After the opening act, about ten minutes before the 1975 was due on stage, a steady drone started to play on the speakers (“they’re not gonna play this for 10 minutes, right?” – Emma G.) which was an effective addition to the anticipation, and then the lights went off. The room was soon lit up with the three dense columns of pure lights, and the band was off. Starting with their song that opens each album, “The 1975,” there was a moment where the whole audience sort of had a sigh of relief because this is the band we came for and they’re here, right in front of us, to perform their biggest US tour to date.
The light show to accompany the band was unbelievably beautiful. To be able to sit back and watch it for all that it was made me so content, some songs I just had to sit in amazement. Not only were there three huge columns emitting LED screens all around them, there was an enormous screen right behind the band that coordinated with them. Lights corresponded with whichever album the songs were from: black and white for The 1975 and more bright and saturated colors for ILIWYSFYASBYSUOI.
I have one word for the actual set list of the night: SAXAPHONE. I mean seriously, that guy can play and I would go as far to say that he stole the show. Why that guy isn’t officially part of the band, I’m not sure. There was an heavenly spotlight on him whenever he played which made me think is playing was truly celestial.
Lead singer Matty Healy stopped a few times to say hello, but was overall a little quiet. He did stop before they performed “Loving Someone” to do a little “go out and vote” plug, talking about Brexit from over the pond and then brought it back here to the prominence of this election. It was fun to see a band with such an impressionable fanbase using their platform.
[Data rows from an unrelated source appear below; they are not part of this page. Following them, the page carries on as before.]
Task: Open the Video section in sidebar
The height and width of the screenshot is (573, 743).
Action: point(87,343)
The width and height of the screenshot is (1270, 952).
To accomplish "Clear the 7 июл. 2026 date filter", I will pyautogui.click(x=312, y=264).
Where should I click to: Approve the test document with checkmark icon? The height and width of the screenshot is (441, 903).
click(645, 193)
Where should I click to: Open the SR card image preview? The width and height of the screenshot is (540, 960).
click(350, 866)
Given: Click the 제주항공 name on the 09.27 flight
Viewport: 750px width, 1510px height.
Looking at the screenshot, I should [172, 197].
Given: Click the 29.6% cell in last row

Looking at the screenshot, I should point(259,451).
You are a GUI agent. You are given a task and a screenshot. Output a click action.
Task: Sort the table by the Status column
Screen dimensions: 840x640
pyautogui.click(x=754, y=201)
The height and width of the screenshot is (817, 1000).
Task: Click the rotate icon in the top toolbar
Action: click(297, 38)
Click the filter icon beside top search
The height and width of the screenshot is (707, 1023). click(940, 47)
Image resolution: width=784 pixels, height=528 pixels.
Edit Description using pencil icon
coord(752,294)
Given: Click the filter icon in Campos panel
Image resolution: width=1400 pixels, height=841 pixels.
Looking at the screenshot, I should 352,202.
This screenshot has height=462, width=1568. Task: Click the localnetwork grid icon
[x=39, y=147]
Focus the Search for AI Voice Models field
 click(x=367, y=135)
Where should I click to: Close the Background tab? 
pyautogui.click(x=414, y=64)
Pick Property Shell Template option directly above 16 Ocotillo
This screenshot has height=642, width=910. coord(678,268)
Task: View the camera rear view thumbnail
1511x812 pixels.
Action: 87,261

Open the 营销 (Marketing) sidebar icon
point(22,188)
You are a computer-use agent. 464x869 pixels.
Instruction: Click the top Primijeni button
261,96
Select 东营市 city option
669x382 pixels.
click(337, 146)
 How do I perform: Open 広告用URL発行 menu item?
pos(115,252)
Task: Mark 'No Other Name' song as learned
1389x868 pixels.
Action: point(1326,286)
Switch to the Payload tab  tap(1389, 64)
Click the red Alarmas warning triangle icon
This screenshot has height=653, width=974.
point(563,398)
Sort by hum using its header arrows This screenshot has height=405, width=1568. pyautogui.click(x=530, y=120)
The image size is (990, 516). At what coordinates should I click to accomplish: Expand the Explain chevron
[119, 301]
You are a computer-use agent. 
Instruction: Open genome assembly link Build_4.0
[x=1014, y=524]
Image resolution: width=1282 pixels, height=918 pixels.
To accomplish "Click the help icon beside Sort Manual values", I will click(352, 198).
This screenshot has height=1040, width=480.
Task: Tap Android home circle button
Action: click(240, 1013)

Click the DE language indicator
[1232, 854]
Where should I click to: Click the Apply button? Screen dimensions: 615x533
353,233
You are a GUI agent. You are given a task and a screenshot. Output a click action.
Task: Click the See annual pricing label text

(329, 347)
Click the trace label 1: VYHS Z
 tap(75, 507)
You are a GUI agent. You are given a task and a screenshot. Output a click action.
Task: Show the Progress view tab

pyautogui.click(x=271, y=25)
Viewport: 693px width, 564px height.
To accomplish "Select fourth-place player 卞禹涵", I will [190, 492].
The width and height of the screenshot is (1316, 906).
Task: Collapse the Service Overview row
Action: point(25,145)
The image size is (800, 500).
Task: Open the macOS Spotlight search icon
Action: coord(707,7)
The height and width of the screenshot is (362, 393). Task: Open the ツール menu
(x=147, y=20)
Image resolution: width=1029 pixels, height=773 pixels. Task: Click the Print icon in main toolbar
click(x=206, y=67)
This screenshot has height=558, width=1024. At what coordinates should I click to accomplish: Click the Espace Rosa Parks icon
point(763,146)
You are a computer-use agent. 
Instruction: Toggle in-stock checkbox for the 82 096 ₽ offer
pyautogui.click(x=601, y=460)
Overall he didn’t speak much, since there was a lot of emphasis on the beauty and art of their music. They played a lot of the instrumental pieces and interludes in their albums, not just playing their main hits which created an atmosphere of intimacy with dreamlike qualities. Nothing else mattered outside the walls of the venue, we were here with the band and we’re all appreciating the same magical things in the music.